Wednesday, January 10, 2007

you either got it....or you don't

The New Year.
It's like a bad dream, in some ways. I ain't being dramatic, and I won't garnish the story with glittery words and snappy phrases.
But it's gotten too wierd to ignore in the blog anymore.
As some of you may know, my father and i began talking on the phone in the last year. He was long since gone, a silenced character in the screen play that is my life. Somehow, we connected and he seemed ok. His body revolting against him after a lifetime of alcohol and severe drug abuse. The laundry list of disease and infection is endless. He left my life in 1995 to go to a rehab in Florida, and he never made it out of Florida, he still lives there. Fittingly he has lived with another man, who was in worse shape medically, than my father is. Bedridden and unable to wash himself.
I got a call last Tuesday - the man my father took care of for the last 10 years shot himself in the head, and my father found him.
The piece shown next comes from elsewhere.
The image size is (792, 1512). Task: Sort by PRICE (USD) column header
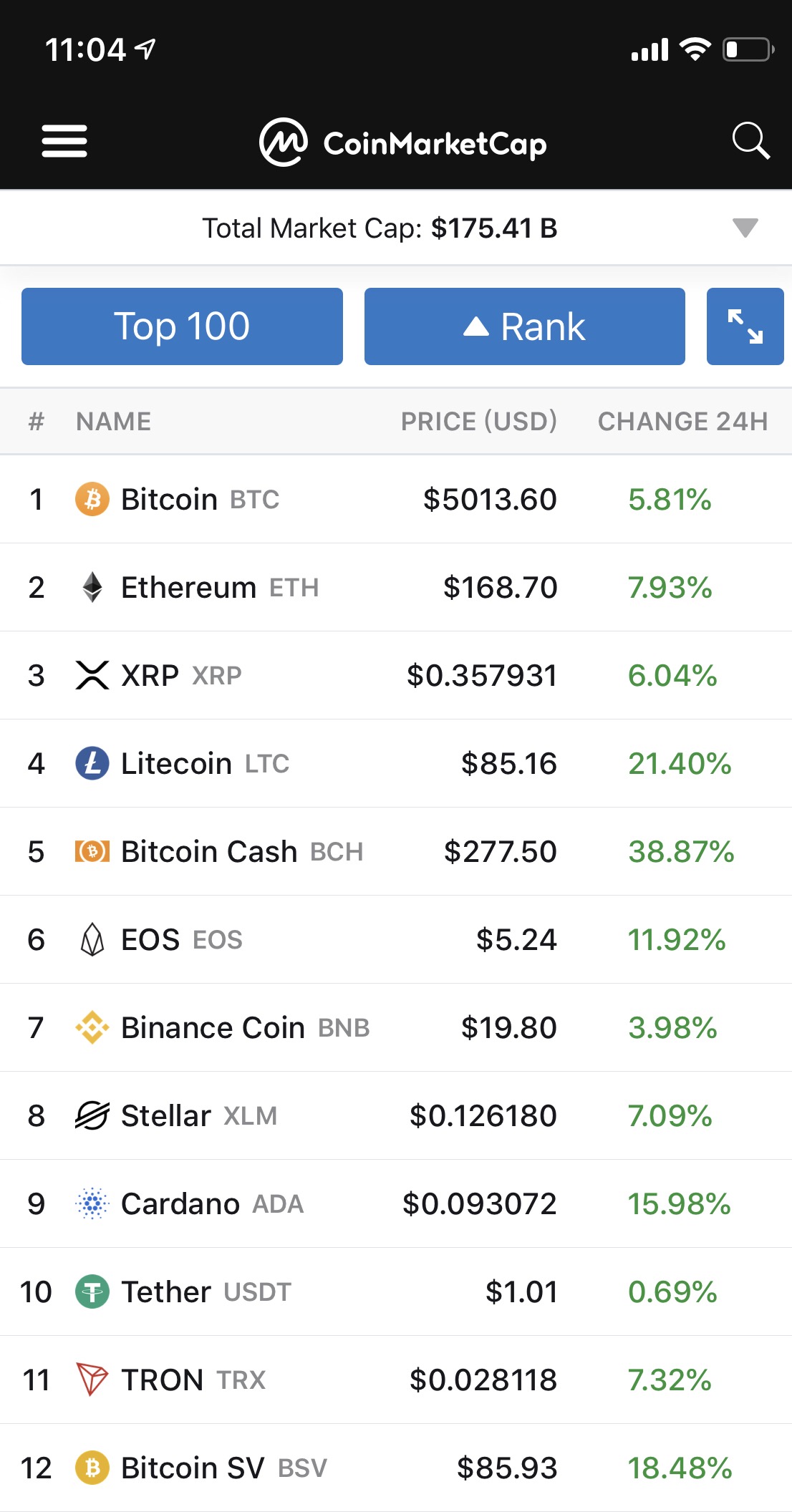[x=478, y=421]
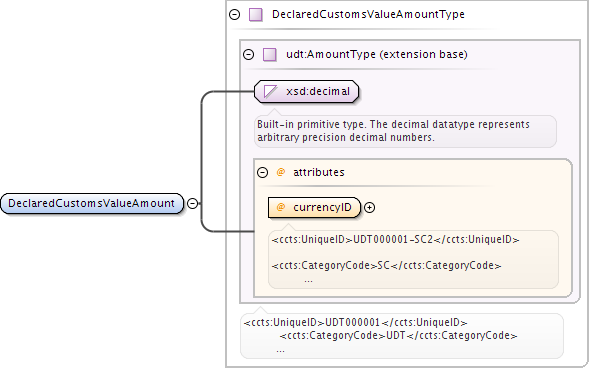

Clearly traumatized, my father cannot stop sobbing and weeping....he is a MESS. He has called me at 3:30 in the morning - for no apparent reason than to cry...which is fine, I do that for a living - listening to folks when they are going through bad bad times.....but it's taken a turn. I was out on Saturday (as you saw in some pictures) and he called me. His message said something to the effect that there was something else about him that I should know...........about he and the man he lived with...............Um? Hello?......

to be continued.

1 comment:

Unknown said...

OMeffingGAWDS!

I hope he makes it through and is he what you're wondering?